Print out the complete set of records below, exactly as they read.

Extracted records
________________________
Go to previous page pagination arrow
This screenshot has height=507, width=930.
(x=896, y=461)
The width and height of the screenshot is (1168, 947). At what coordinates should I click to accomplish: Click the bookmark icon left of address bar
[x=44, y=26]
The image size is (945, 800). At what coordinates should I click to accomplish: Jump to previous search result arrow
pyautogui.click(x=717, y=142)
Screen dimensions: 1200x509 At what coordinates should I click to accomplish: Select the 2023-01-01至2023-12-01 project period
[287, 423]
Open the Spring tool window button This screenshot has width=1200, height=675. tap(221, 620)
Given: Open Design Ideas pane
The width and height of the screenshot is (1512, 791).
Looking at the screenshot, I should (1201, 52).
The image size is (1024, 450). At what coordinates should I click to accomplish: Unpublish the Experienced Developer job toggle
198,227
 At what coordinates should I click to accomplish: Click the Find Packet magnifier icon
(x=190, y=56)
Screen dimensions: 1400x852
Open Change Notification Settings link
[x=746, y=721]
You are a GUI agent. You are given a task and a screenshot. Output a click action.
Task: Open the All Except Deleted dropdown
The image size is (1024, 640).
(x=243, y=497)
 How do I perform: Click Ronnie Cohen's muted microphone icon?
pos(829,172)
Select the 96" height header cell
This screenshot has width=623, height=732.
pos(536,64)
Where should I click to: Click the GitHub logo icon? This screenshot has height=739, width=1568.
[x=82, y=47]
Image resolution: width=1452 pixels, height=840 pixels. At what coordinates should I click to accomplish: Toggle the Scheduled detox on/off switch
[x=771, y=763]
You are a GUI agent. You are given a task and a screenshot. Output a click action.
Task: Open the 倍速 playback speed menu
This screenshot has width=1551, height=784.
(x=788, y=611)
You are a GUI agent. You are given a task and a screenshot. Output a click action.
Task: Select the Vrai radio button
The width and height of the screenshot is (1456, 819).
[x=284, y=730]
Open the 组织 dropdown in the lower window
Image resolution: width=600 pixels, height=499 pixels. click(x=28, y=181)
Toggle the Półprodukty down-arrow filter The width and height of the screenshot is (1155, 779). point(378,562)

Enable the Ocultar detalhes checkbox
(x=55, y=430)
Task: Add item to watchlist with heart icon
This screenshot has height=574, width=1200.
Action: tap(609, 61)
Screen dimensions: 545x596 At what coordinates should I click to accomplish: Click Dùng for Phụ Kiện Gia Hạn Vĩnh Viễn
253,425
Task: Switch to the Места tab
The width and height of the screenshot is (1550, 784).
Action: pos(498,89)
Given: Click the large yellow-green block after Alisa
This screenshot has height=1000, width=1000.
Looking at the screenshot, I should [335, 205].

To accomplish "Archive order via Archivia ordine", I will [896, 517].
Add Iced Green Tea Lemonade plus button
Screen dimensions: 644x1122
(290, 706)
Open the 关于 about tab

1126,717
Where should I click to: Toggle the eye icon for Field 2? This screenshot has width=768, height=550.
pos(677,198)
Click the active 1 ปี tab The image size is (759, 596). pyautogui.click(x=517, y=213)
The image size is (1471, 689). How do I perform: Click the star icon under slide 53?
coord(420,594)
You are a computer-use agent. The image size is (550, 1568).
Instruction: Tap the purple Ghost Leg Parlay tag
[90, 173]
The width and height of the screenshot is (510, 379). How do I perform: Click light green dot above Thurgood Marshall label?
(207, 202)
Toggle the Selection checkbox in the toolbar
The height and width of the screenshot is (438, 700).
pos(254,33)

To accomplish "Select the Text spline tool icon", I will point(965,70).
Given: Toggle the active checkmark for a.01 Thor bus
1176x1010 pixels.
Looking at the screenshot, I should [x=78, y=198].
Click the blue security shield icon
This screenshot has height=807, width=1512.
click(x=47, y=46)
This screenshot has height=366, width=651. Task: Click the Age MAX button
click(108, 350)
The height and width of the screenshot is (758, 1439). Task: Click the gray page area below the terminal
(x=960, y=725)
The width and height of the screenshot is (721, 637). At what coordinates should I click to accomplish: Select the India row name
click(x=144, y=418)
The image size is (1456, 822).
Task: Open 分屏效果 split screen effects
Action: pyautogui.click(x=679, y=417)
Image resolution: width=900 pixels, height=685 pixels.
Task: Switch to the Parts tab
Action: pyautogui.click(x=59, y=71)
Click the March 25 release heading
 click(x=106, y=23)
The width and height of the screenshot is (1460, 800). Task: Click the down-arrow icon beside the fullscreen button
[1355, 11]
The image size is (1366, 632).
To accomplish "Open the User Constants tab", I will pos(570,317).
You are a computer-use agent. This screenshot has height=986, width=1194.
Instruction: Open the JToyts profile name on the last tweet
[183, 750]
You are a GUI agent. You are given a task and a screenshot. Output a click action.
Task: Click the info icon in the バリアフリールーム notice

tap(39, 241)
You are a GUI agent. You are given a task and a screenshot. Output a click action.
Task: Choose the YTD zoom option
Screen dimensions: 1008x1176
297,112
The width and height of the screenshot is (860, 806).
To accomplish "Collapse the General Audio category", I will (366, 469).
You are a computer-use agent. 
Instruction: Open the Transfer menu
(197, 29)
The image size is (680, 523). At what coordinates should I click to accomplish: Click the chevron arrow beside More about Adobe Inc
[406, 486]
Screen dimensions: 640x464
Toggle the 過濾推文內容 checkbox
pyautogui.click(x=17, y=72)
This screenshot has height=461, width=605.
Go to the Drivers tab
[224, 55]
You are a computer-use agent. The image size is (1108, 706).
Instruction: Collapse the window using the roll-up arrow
________________________
▶ _RESPONSE AREA_:
Go to previous page pagination arrow
This screenshot has height=507, width=930.
(x=896, y=461)
The width and height of the screenshot is (1168, 947). At what coordinates should I click to accomplish: Click the bookmark icon left of address bar
[x=44, y=26]
The image size is (945, 800). At what coordinates should I click to accomplish: Jump to previous search result arrow
pyautogui.click(x=717, y=142)
Screen dimensions: 1200x509 At what coordinates should I click to accomplish: Select the 2023-01-01至2023-12-01 project period
[287, 423]
Open the Spring tool window button This screenshot has width=1200, height=675. tap(221, 620)
Given: Open Design Ideas pane
The width and height of the screenshot is (1512, 791).
Looking at the screenshot, I should (1201, 52).
The image size is (1024, 450). At what coordinates should I click to accomplish: Unpublish the Experienced Developer job toggle
198,227
 At what coordinates should I click to accomplish: Click the Find Packet magnifier icon
(x=190, y=56)
Screen dimensions: 1400x852
Open Change Notification Settings link
[x=746, y=721]
You are a GUI agent. You are given a task and a screenshot. Output a click action.
Task: Open the All Except Deleted dropdown
The image size is (1024, 640).
(x=243, y=497)
 How do I perform: Click Ronnie Cohen's muted microphone icon?
pos(829,172)
Select the 96" height header cell
This screenshot has width=623, height=732.
pos(536,64)
Where should I click to: Click the GitHub logo icon? This screenshot has height=739, width=1568.
[x=82, y=47]
Image resolution: width=1452 pixels, height=840 pixels. At what coordinates should I click to accomplish: Toggle the Scheduled detox on/off switch
[x=771, y=763]
You are a GUI agent. You are given a task and a screenshot. Output a click action.
Task: Open the 倍速 playback speed menu
This screenshot has width=1551, height=784.
(x=788, y=611)
You are a GUI agent. You are given a task and a screenshot. Output a click action.
Task: Select the Vrai radio button
The width and height of the screenshot is (1456, 819).
[x=284, y=730]
Open the 组织 dropdown in the lower window
Image resolution: width=600 pixels, height=499 pixels. click(x=28, y=181)
Toggle the Półprodukty down-arrow filter The width and height of the screenshot is (1155, 779). point(378,562)

Enable the Ocultar detalhes checkbox
(x=55, y=430)
Task: Add item to watchlist with heart icon
This screenshot has height=574, width=1200.
Action: tap(609, 61)
Screen dimensions: 545x596 At what coordinates should I click to accomplish: Click Dùng for Phụ Kiện Gia Hạn Vĩnh Viễn
253,425
Task: Switch to the Места tab
The width and height of the screenshot is (1550, 784).
Action: pos(498,89)
Given: Click the large yellow-green block after Alisa
This screenshot has height=1000, width=1000.
Looking at the screenshot, I should [335, 205].

To accomplish "Archive order via Archivia ordine", I will [896, 517].
Add Iced Green Tea Lemonade plus button
Screen dimensions: 644x1122
(290, 706)
Open the 关于 about tab

1126,717
Where should I click to: Toggle the eye icon for Field 2? This screenshot has width=768, height=550.
pos(677,198)
Click the active 1 ปี tab The image size is (759, 596). pyautogui.click(x=517, y=213)
The image size is (1471, 689). How do I perform: Click the star icon under slide 53?
coord(420,594)
You are a computer-use agent. The image size is (550, 1568).
Instruction: Tap the purple Ghost Leg Parlay tag
[90, 173]
The width and height of the screenshot is (510, 379). How do I perform: Click light green dot above Thurgood Marshall label?
(207, 202)
Toggle the Selection checkbox in the toolbar
The height and width of the screenshot is (438, 700).
pos(254,33)

To accomplish "Select the Text spline tool icon", I will point(965,70).
Given: Toggle the active checkmark for a.01 Thor bus
1176x1010 pixels.
Looking at the screenshot, I should [x=78, y=198].
Click the blue security shield icon
This screenshot has height=807, width=1512.
click(x=47, y=46)
This screenshot has height=366, width=651. Task: Click the Age MAX button
click(108, 350)
The height and width of the screenshot is (758, 1439). Task: Click the gray page area below the terminal
(x=960, y=725)
The width and height of the screenshot is (721, 637). At what coordinates should I click to accomplish: Select the India row name
click(x=144, y=418)
The image size is (1456, 822).
Task: Open 分屏效果 split screen effects
Action: pyautogui.click(x=679, y=417)
Image resolution: width=900 pixels, height=685 pixels.
Task: Switch to the Parts tab
Action: pyautogui.click(x=59, y=71)
Click the March 25 release heading
 click(x=106, y=23)
The width and height of the screenshot is (1460, 800). Task: Click the down-arrow icon beside the fullscreen button
[1355, 11]
The image size is (1366, 632).
To accomplish "Open the User Constants tab", I will pos(570,317).
You are a computer-use agent. This screenshot has height=986, width=1194.
Instruction: Open the JToyts profile name on the last tweet
[183, 750]
You are a GUI agent. You are given a task and a screenshot. Output a click action.
Task: Click the info icon in the バリアフリールーム notice

tap(39, 241)
You are a GUI agent. You are given a task and a screenshot. Output a click action.
Task: Choose the YTD zoom option
Screen dimensions: 1008x1176
297,112
The width and height of the screenshot is (860, 806).
To accomplish "Collapse the General Audio category", I will (366, 469).
You are a computer-use agent. 
Instruction: Open the Transfer menu
(197, 29)
The image size is (680, 523). At what coordinates should I click to accomplish: Click the chevron arrow beside More about Adobe Inc
[406, 486]
Screen dimensions: 640x464
Toggle the 過濾推文內容 checkbox
pyautogui.click(x=17, y=72)
This screenshot has height=461, width=605.
Go to the Drivers tab
[224, 55]
You are a computer-use agent. The image size is (1108, 706).
Instruction: Collapse the window using the roll-up arrow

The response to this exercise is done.